Retype the entries exactly. Include every line.

★ ★ ★ ★ ★ ★ ★

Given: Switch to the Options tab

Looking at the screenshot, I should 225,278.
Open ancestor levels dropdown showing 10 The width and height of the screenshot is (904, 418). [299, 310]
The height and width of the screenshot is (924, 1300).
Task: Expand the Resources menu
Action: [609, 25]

★ ★ ★ ★ ★ ★ ★

* Written response *
Given: Switch to the Options tab

Looking at the screenshot, I should 225,278.
Open ancestor levels dropdown showing 10 The width and height of the screenshot is (904, 418). [299, 310]
The height and width of the screenshot is (924, 1300).
Task: Expand the Resources menu
Action: [609, 25]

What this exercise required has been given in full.